E a Ucrânia?
A ideia no texto de hoje é compartilhar a visão de alguns estrategistas que acompanho a respeito deste tema que ocupa a mente de todos os investidores neste volátil início de 2022.
A visão de Anatole Kaletsky (AK)
No que diz respeito a possíveis impactos nos mercados, AK acredita que a questão geopolítica é mais importante do que a mudança de rota na política monetária global. Ele atribui uma maior possibilidade a uma solução pacífica, com ganhos para ambos os lados. Putin conseguiria uma garantia por parte da OTAN de que a Ucrânia não seria cooptada. Além disso, conseguiria que as atuais sanções à Rússia fossem amenizadas. Como cereja do bolo, a permissão operacional para colocar em operação o gasoduto Nord Stream 2, controlado pela empresa russa Gazprom. Já o ocidente se beneficiaria de preços de energia mais baixos, o que, neste momento, é essencial na luta contra a inflação. Além disso, é possível que Biden possa melhorar um pouco sua imagem junto aos eleitores americanos. Tal imagem ficou negativamente impactada pela saída problemática americana do Afeganistão.

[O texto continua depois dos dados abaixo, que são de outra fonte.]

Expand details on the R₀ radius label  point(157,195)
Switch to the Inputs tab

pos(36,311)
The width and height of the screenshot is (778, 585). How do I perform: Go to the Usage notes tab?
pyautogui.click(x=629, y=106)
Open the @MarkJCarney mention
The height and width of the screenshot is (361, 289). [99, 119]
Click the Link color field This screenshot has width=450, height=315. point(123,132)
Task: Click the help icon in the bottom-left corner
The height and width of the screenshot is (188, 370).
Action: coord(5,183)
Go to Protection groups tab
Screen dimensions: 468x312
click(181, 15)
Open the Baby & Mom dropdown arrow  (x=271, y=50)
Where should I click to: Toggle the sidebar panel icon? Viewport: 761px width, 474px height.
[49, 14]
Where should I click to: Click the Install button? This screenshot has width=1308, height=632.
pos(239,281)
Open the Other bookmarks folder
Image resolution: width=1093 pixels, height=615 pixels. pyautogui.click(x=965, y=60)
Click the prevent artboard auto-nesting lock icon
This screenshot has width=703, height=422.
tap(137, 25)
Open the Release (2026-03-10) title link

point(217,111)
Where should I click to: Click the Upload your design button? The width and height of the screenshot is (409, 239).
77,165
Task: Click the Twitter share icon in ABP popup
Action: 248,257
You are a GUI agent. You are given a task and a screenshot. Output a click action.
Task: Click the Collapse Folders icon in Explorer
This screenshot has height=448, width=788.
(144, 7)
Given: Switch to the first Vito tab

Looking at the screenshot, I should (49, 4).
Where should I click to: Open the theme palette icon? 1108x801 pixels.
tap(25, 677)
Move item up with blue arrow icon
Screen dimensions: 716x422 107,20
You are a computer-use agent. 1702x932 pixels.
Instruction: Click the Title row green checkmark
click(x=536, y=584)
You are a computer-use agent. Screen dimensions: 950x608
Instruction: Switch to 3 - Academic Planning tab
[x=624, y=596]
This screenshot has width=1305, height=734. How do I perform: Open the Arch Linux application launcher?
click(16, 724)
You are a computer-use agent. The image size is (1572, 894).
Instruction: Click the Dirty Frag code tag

A visão de Louis-Vincent Gave (LG)
Aquele que segue o trabalho de Louis Gave sabe que ele está sempre pensando no processo de desdolarização que, a cada dia, se materializa. Me tornei fã de Louis Gave em 2013/2014 quando a Gavekal acertou em cheio a respeito do colapso no preço do petróleo. Recentemente, Louis vem dando um show novamente ao prever esta alta no preço do petróleo bem antes da maioria dos estrategistas. E olhe que eu sigo o Jeffrey Curry, da Goldman Sachs, e o geólogo Arthur Berman. Feito aqui a propaganda... vamos ao seu raciocínio:
LV também atribui uma maior possibilidade a uma solução pacífica em relação ao conflito na região. No entanto, em seus comentários, ele explora a questão do valor do dólar. Sabe-se que os EUA incorrem em déficit gêmeos (fiscal e externo) gigantes. Sabe-se que, em condições normais, o dólar deveria estar mais fraco. Um conflito tenderia a contribuir para uma forte valorização do dólar e, até mesmo para um colapso do euro (como consequência de uma eventual escalada no preço do gás natural, e um "basta" vindo da Alemanha no que diz respeito a subsídios a países periféricos). Caso o dólar venha a se valorizar, sabe-se que o mundo tende a correr na direção dos "treasuries" e na direção das 15 maiores empresas do S&P 500 (novo porto seguro global).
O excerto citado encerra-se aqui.